I was sitting in a class at the University of California at Berkeley. Professor Warren Ramsey, a solemn, elderly scholar, was lecturing, en français, about the stylistic nuances of André Malraux. It was a crisp autumn day, and the windows were open (Before air conditioning became universal oppression, windows were not just decorative devices). Suddenly, amid the echo of chants and shouts, tear gas began wafting into the room. Opposition to the war and university policies had made demonstrations, some of which I participated in, a common occurrence on the Berkeley campus, and tear gas often lingered in the trees long enough to be joined by another day’s noxious spray. On this particular afternoon, the tear gas seeping into the classroom was strong enough to justify its name, but Professor Ramsey continued lecturing, apparently oblivious to the acrid chaos invading his space.
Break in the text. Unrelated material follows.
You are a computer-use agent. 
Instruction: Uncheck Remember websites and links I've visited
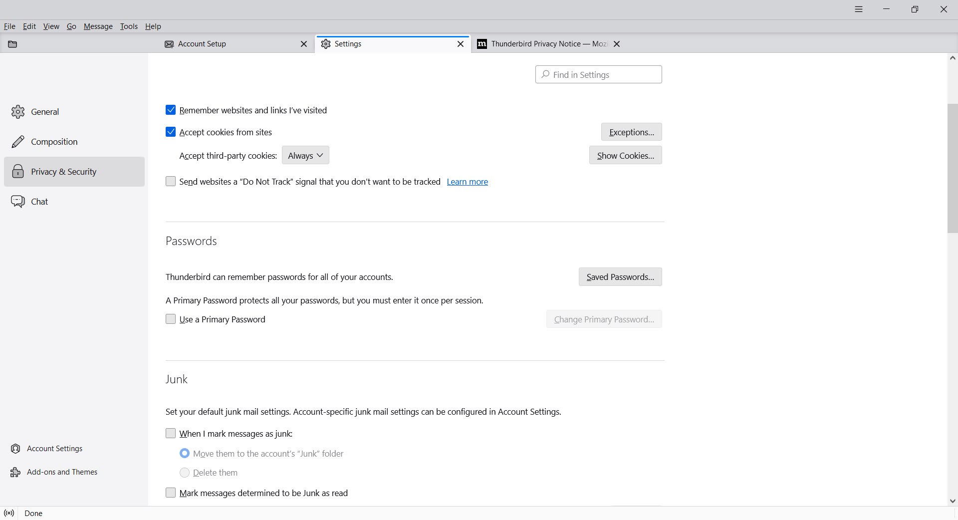tap(171, 110)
Forty years later, a professor myself, I admire Ramsey’s stoical dedication to the life of the mind, his heroic refusal to surrender to momentary distractions. But I also remain astonished by his utter indifference to the urgencies of contemporary life. And it is possible to cherish the memory of 1968 as an oasis of passionate idealism while remaining appalled by its excesses and naïveté.
Nostalgia was built into 1968 even as it was being experienced. “Those were the days, my friend,” sang Mary Hopkin, in a hit recording that was released on August 30, 1968. “We thought they’d never end.” But they did end. And they never will.